A condenação final de Fernando Pimentel

A condenação final de Fernando Pimentel

Notícia por Maria Luísa e Yasmin Cruz


Publicado por Mariana Freire

A condenação final de Fernando Pimentel
Simulação 360- etapa jurídica

Na última sessão do julgamento de Pimentel, a defesa do réu insistiu que não havia elementos suficientes para a sua condenação e requereu a absolvição imediata. A Defensoria Pública da União apoiou o pedido de absolvição feito pelos advogados de Fernando. Já o Tribunal de Contas da União (TCU) alegou que as provas apresentadas condiziam com a colaboração premiada e questionou a locomoção do réu pelo país. A Ordem dos Advogados do Brasil, por sua vez, se opôs ao argumento do TCU e defendeu Pimentel.

Diante desse cenário, o ministro-presidente, Thompson, fechou o Supremo Tribunal Jurídico para uma votação entre ministros, proposta pela ministra-relatora. A relatora votou pela condenação do réu pela ilegalidade na declaração de bens, explicando que Pimentel possuía em sua conta bancária quantia superior à declarada à Receita Federal. Assim, condenou o réu a dez anos de prisão e ao pagamento de uma multa de dois milhões de reais por sonegação fiscal e lavagem de dinheiro. 

Os demais ministros também concordaram com a condenação de Fernando Pimentel por corrupção, estipulando multas de dois a três milhões de reais e penas que variam de quatro a vinte anos de reclusão em regime fechado. Em seguida, Thompson proferiu sua palavra final, argumentando que havia indícios de crime, mas nada que conectasse diretamente Pimentel às ações de Odebrecht e de outras empresas.

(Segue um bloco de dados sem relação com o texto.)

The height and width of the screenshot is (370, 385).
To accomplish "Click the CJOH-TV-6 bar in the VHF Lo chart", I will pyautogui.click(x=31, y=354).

Thompson destacou que as colaborações premiadas contribuíram como meio de obtenção de provas, mas ressaltou que não há garantia de veracidade nesses depoimentos, o que não assegura sua plena validade como material probatório. Em relação aos crimes de sonegação fiscal, o ministro-presidente afirmou acreditar que houve de fato sonegação, mas não houve infração penal para que tenha havido lavagem de dinheiro, condenando, assim, o réu à prisão.